Schon vor einigen Jahren lass ich das Buch «Hart und herrlich – Nachdenken im Leiden». Es wurde von meinem Pfarrkollegen Hans-Rudolf Bachmann verfasst, den ich persönlich kenne. Als ich selbst von meiner Depression eingeholt wurde, las ich es nochmals. Es half mir zu verstehen, was ich erleide, und gab mir wertvolle Anregungen. So entschied ich mich, regelmässig das seelsorgerliche Gespräch mit ihm zu suchen. Ein entscheidender Rat war, zu lernen, nach meiner Episode anders in meiner Lebensweise voranzugehen. Ich muss akzeptieren, dass ich nicht mehr dieselbe Kraft wie zuvor habe. Ich darf auch ja sagen zu meiner Einschränkung. Sie macht mein Leben wertvoll und bewahrt mich vor Rückfällen.
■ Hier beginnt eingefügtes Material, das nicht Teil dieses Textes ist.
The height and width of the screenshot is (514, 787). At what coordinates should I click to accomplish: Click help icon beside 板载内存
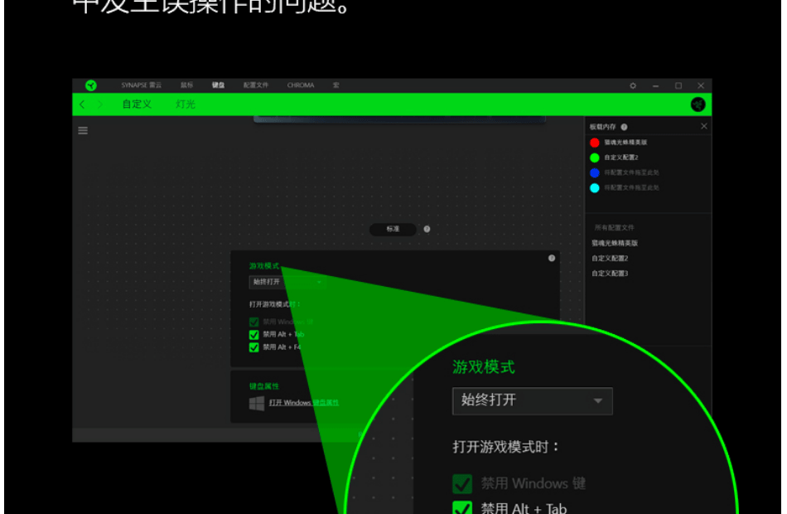tap(624, 127)
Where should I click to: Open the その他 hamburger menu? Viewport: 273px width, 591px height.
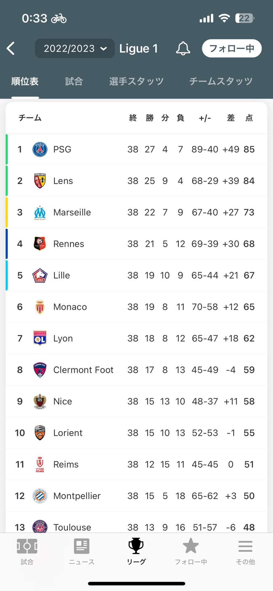pyautogui.click(x=245, y=552)
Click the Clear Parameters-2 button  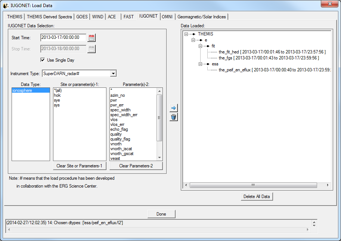click(x=136, y=166)
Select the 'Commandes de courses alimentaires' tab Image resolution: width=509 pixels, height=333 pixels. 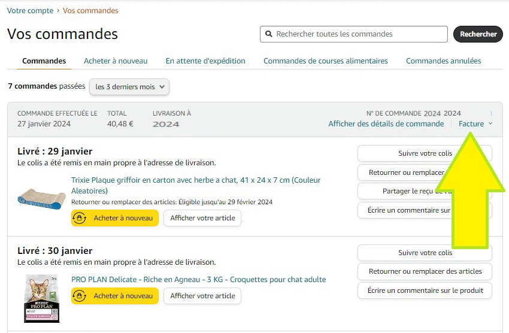click(325, 60)
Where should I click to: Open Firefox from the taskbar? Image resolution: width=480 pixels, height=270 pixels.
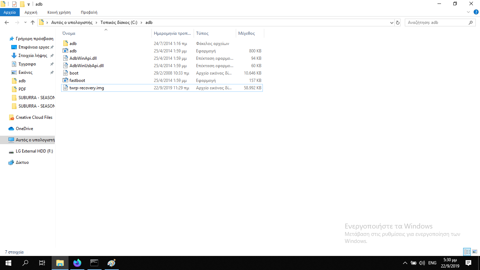[77, 263]
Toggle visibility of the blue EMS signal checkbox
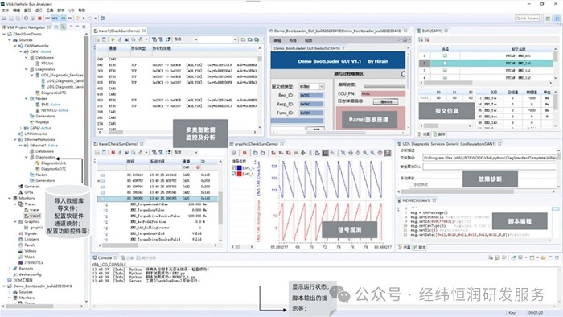The width and height of the screenshot is (563, 317). pyautogui.click(x=234, y=167)
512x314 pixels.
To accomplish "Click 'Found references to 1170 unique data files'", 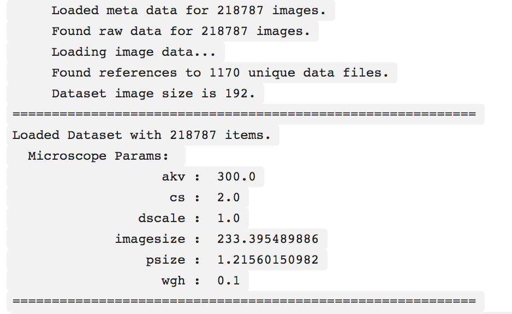I will [x=220, y=73].
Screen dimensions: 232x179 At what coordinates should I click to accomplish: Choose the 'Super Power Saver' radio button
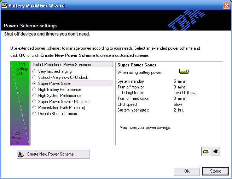34,83
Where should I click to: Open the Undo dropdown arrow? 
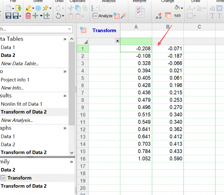[63, 15]
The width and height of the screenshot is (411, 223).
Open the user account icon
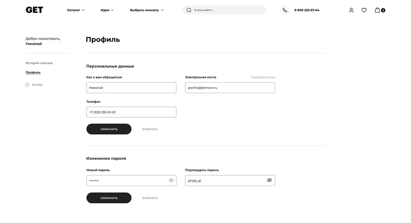coord(351,10)
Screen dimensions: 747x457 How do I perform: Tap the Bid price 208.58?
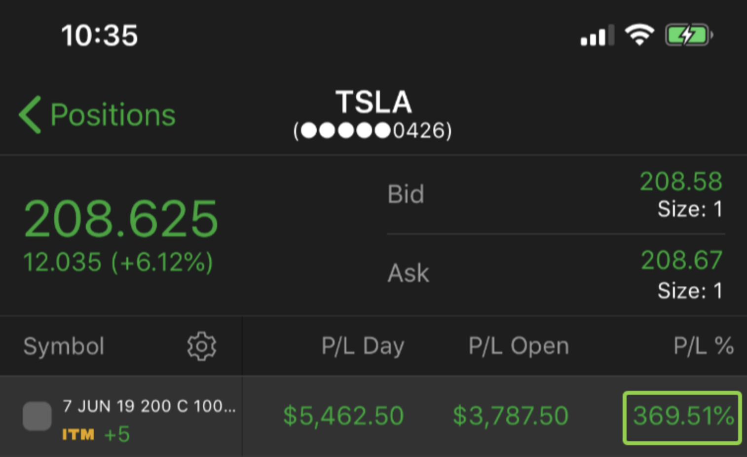(681, 182)
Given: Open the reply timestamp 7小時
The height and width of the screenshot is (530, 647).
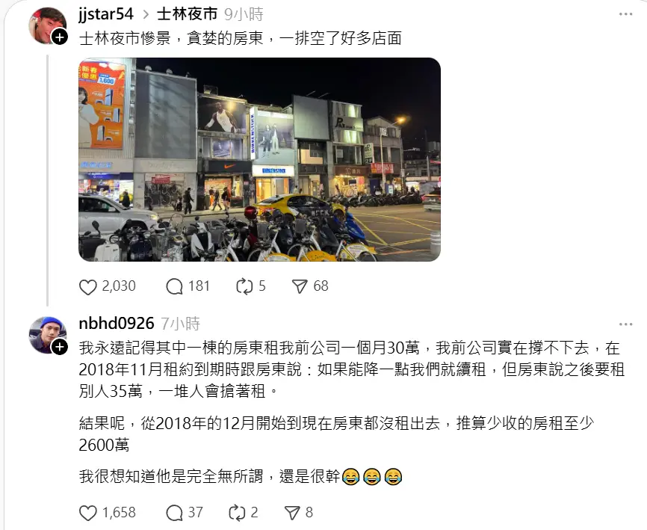Looking at the screenshot, I should pos(180,324).
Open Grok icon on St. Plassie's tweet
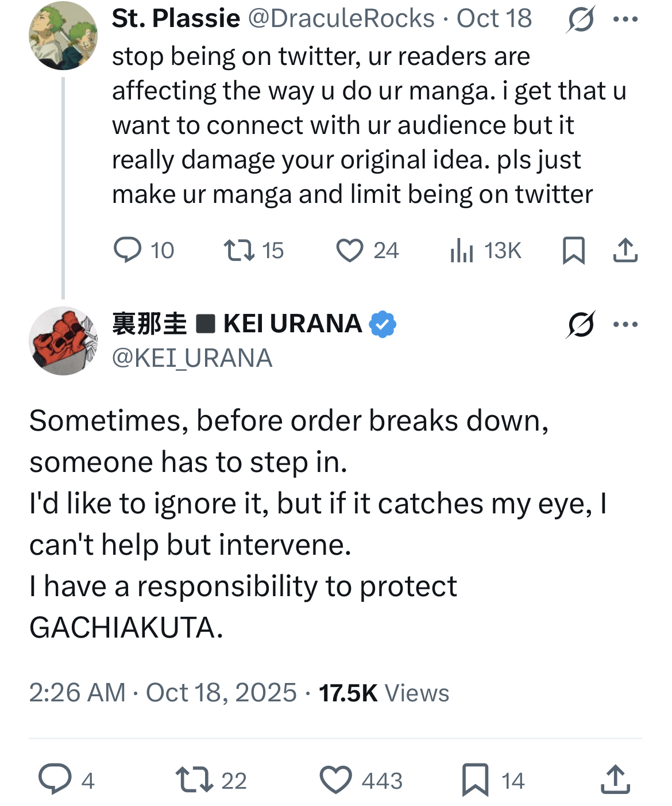 [x=580, y=21]
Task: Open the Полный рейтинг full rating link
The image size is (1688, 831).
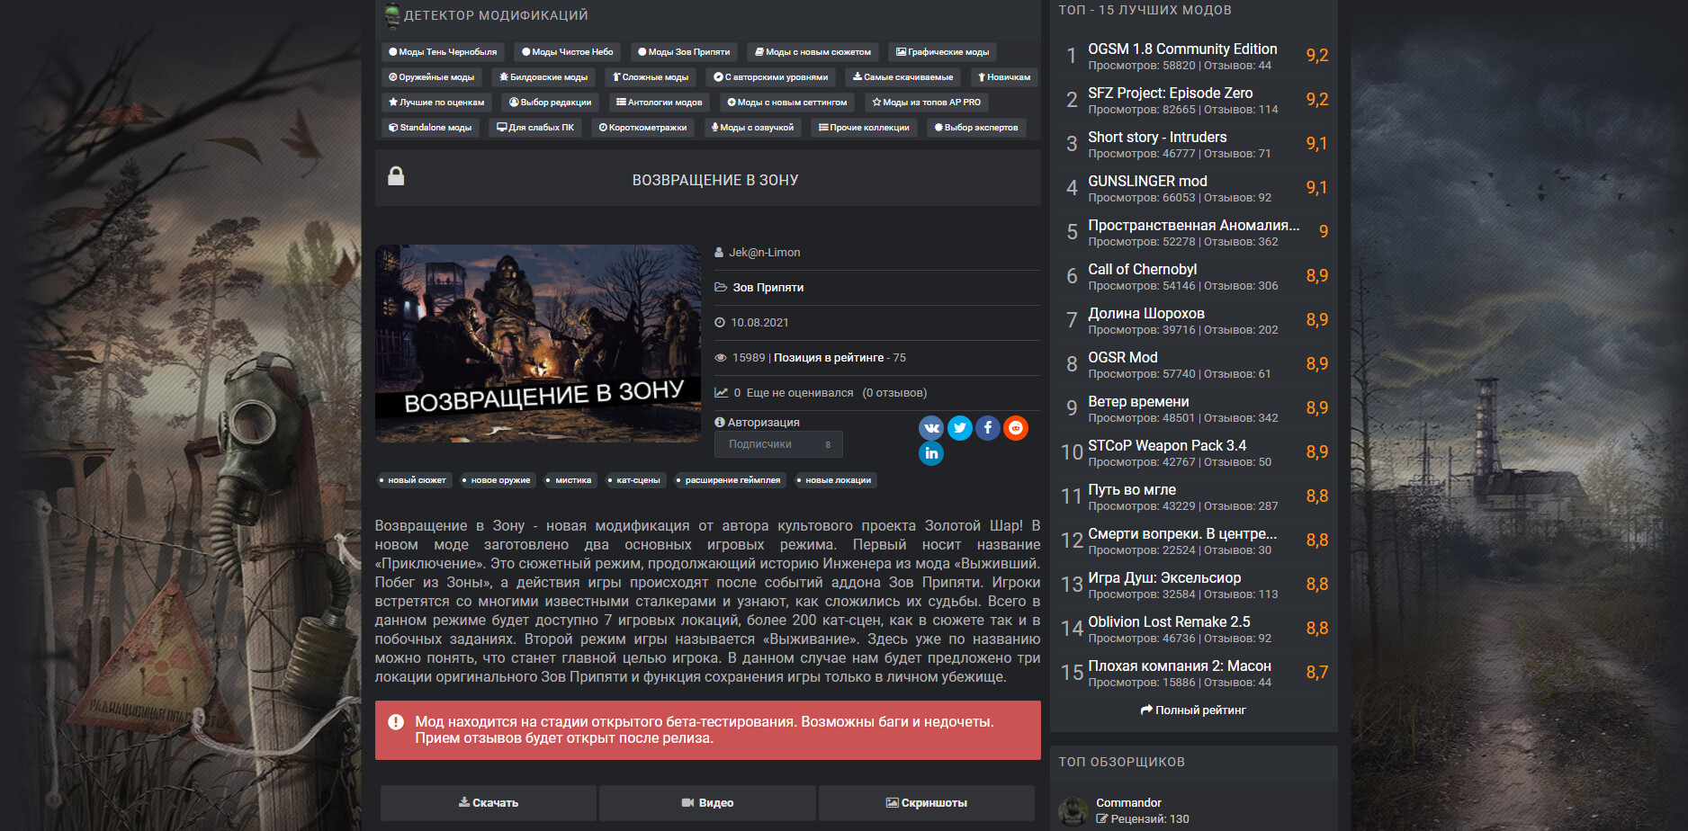Action: point(1193,710)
Ich bin dankbar, dass ich mit Einwilligung meiner mir vorgesetzten Behörde das Pensum auf 80 Stellenprozente reduzieren konnte und bestehende Konflikte im Arbeitsumfeld angepackt und bewältigt wurden.
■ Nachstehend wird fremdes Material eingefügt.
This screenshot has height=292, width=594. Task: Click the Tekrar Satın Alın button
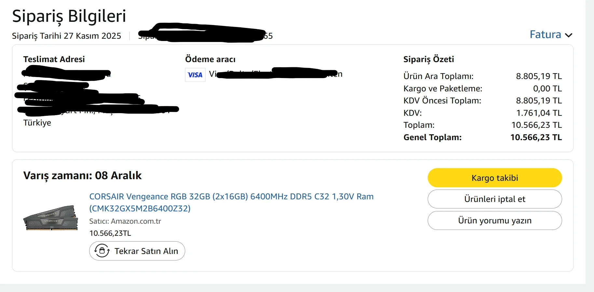(137, 251)
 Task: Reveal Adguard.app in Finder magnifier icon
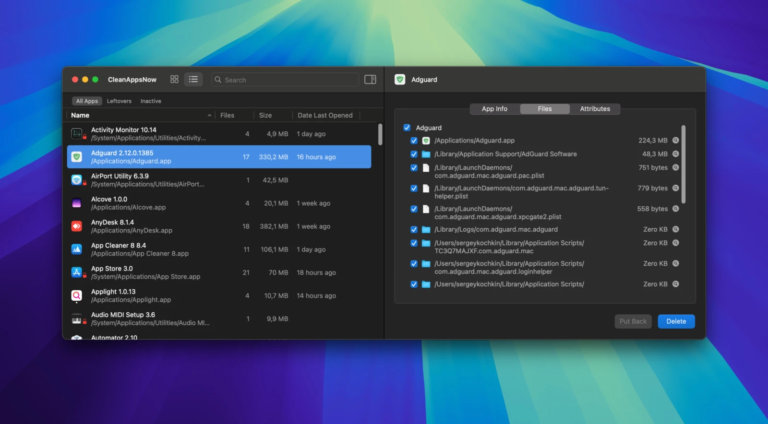tap(675, 141)
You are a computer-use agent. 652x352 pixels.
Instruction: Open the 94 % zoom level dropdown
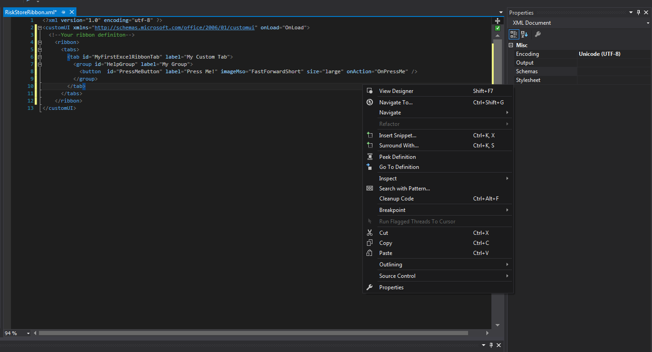coord(28,333)
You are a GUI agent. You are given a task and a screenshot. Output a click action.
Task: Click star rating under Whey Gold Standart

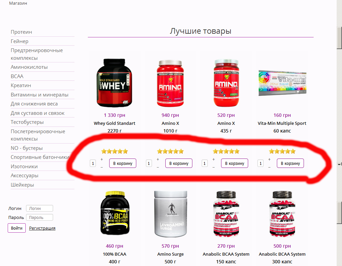(x=115, y=151)
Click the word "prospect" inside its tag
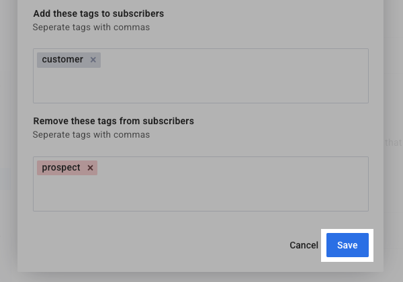This screenshot has height=282, width=403. (x=61, y=168)
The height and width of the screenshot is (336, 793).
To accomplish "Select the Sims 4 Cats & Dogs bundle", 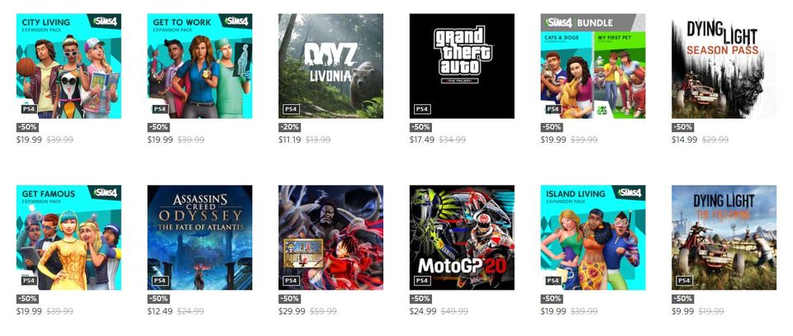I will pyautogui.click(x=593, y=66).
Sehr wertvoll waren mir die Bücher von Andreas von Heyl, der leider nach kurzer und schwerer Krankheit 2016 verstorben ist. Er hat die erste Studie im deutschen Sprachraum zum Thema «Burnout und Pfarramt « und «Das Anti-Burnout-Buch für Pfarrerinnen und Pfarrer» verfasst. Ich konnte ihn für eine Weiterbildungstagung der Schweizerischen Pfarrgemeinschaft gewinnen, in der ich viele Impulse erhielt, die für mich wegleitend geworden sind.
Meine Offenheit hat zudem eine Freundschaft zu einem Mann ermöglicht, der auch von einer psychischen Erkrankung betroffen ist. Wir können unsere Erfahrung teilen und es tut gut, zu erleben, dass wir nicht allein sind.
Psychotherapie und Spiritualität – früher nicht denkbar, heute wird die Ressource der Spiritualität immer mehr erforscht und anerkannt. Wie siehst du als Betroffener diese beiden Begrifflichkeiten? In welchem Verhältnis stehen sie?
In meinen jüngeren Lebensjahren war ich der Meinung, dass praktizierende Christinnen und Christen keine Psychotherapie brauchen, da sie in ihrem Glauben die entscheidende Ressource haben. Doch später öffnete ich mich zunehmend für andere Hilfe. Wenn ich physisch krank bin, konsultiere ich den Arzt und bin für seine Dienste dankbar.
Ohne professionelle Diagnose, therapeutische Unterstützung und Einsatz von Medikamenten lässt sich eine Depression nicht bewältigen. Allerdings ist es nicht einfach, die geeignete Person und Form der Behandlung zu finden. Mir hat ein körperorientierter Ansatz sehr geholfen. Meine Ärztin hat aus ihrer Erfahrung rasch erkannt, was bei mir sinnvoll ist, und mit mir ein entsprechendes Programm erarbeitet.
Gleichzeitig ist mein Glaube eine heilsame Erfahrung geblieben und sogar verstärkt worden. Dabei sind mir vorformulierte Gebete und eine kurze Morgen- und Abendliturgie besonders dann sehr hilfreich, wenn mir die Kraft zu eigenen Worten fehlen. Auch die Psalmen sind eine Schatzkammer, aus der ich schöpfen darf. Sie ermutigen mich, schwierige Erfahrungen vor Gott aussprechen und seine Zusagen in Anspruch zu nehmen.
Was wünschst du dir, mit deinem Buch auszulösen?
Sicher ist jede Depression anders. Dennoch werden diejenigen, die das Buch lesen, eigenen Erfahrungen begegnen oder in ihrem Verständnis für solche gefördert, die in ihrem Umfeld betroffen sind. Sie werden ermutigt, sich frühzeitig Hilfe zu suchen, sich abklären und behandeln zu lassen. Der Weg zurück zum Leben ist nicht einfach, aber möglich, auch wenn er viel Zeit benötigt.